Nebraska Medicine is the clinical integration of The Nebraska Medical Center, Bellevue Medical Center and UNMC Physicians, serving more than 1,000 physicians and 678 licensed hospital beds, as well as approximately 40 specialty and primary care clinics.
The organization budgeted for a $13M data center, but Cosentry offered to design and build a more efficient facility for less than half the cost.
Nebraska Medicine Center, Ebola Unit, serviced by the new data center
Source: Nebraska Medicine Center
Using existing space cleverly
Using existing space that was already under lease, Cosentry proposed a private suite solution consisting of 140 high-density cabinets along with high-efficiency UPS equipment.
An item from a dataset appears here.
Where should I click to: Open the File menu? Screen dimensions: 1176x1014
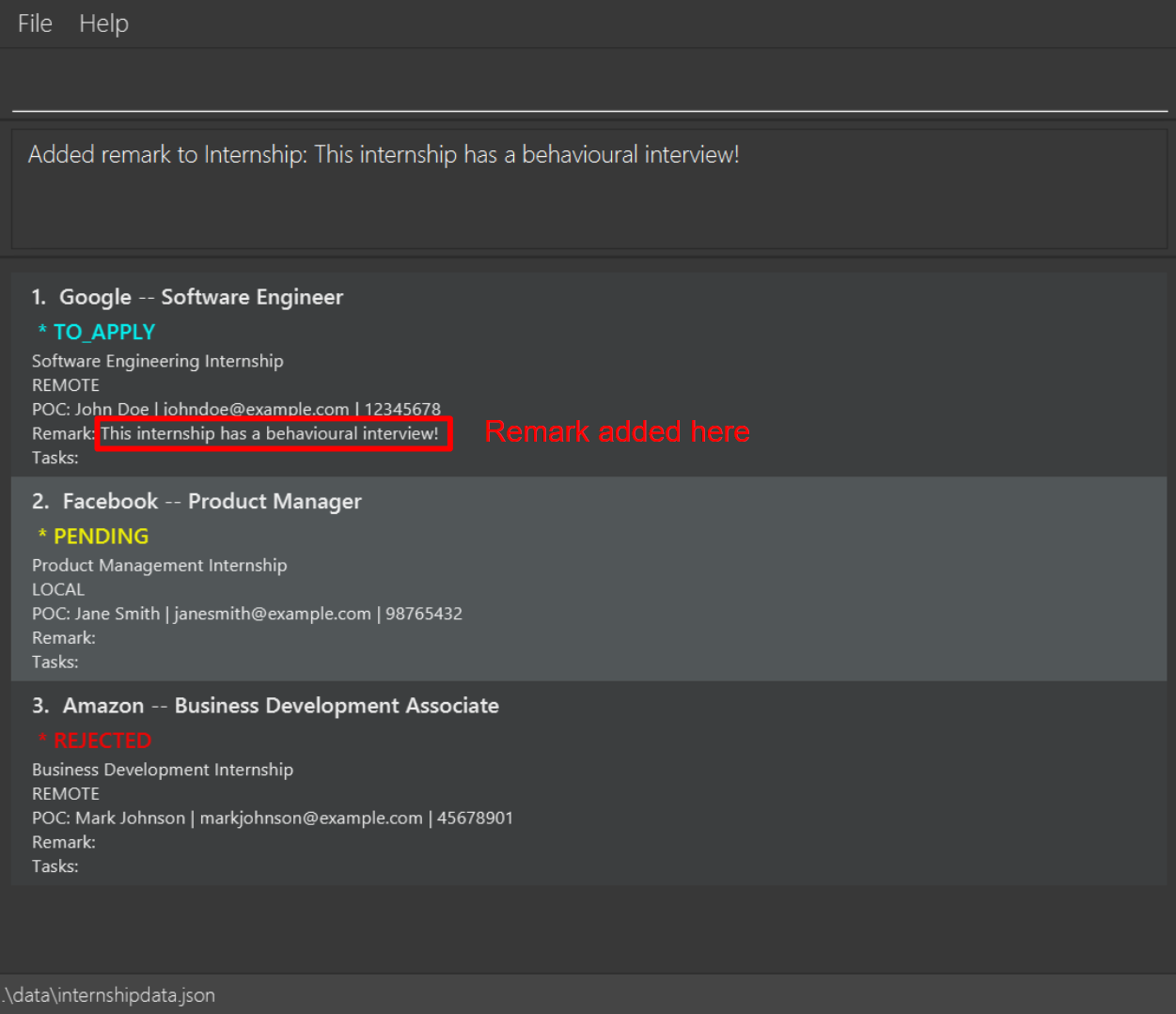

The close-coupled cooling architecture, not typically used in colocation or large data center applications, provides the additional efficiency says Cosentry.
Cooling units are placed in rows with the server cabinets, reducing, the energy needed for air circulation, and the system runs warmer so less cooling is required.
Cosentry says it uses cooling temperatures of 22ºC (72ºF) as opposed to typical cooling temperatures of 13ºC (55ºF) which is sometimes used.
The system also avoids the need to inject humidity into the airstream to avoid electro-static discharge
Nebraska Medicine is saving more money by using Cosentry’s network management and security services, Cosentry says.